Actually entitled Non Abbiate Paura, or Don't Be Scared, this show, like the others, is bustling with show-stopping songs, dance routines and drama.
It is an attempt to cram the 84 years of his life into two hours.
The musical was written by two priests, one who wrote the script, the other who crafted the songs.
Father Joseph Spedicato is the wordsmith.
He says he took his inspiration from the teachings of the Pope and from at least six meetings with him.
"Writing a musical on Pope John Paul II represents the highest, most sublime honour," he says. "He was the Pope who managed to tear down barriers, to reach out to people and who was a pilgrim of the world."
The show voyages from the youth of the then Karol Wojtyla, under Nazi rule in Poland, to his triumphant election as Pontiff, and through his 26 years as head of the Catholic Church.
'Some will criticise'
Playing him is the young actor Simone Sibillano.
He does not look like the Pope and it is not meant to be an impersonation, but Simone does feel connected to his subject.
"I am a very spiritual person," he says. "The Pope was very special to young people like myself. The production will be received in many ways. Some will criticise, but some will applaud and all we can do is our best to capture his essence."
Eighteen songs cover the many episodes of the Pope's career, though controversial subjects like his views on abortion and contraception are sidestepped.
The spectacular even includes rap music and young women bounding around in gossamer-thin white costumes.

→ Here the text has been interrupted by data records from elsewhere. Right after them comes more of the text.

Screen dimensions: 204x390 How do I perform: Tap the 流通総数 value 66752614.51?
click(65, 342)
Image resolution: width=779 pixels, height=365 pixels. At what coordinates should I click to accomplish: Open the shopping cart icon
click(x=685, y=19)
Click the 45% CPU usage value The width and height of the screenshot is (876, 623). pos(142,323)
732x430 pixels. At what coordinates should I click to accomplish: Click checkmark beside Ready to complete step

It is deeply respectful and although there are a few artistic licences taken in the name of brevity and clarity, it remains faithful to the story.
But is it just for Catholics?
"Oh no," insists the director Gianluca Ferrato. "It is for men, women, black people, white people, for everyone. This is a universal message."
'Rock star Pope'
There are many Catholics and non-Catholics who believe Pope John Paul II changed the world.
Just remember the three million people who queued for up to 12 hours to pay their respects after his death in 2005.
He's already been described as the rock-star Pope, so popular was he with young people.
Since his death there have been books, films, even T-shirts.
Well, now comes the musical.
The ultimate accolade, perhaps, for someone who left an overwhelmingly positive legacy.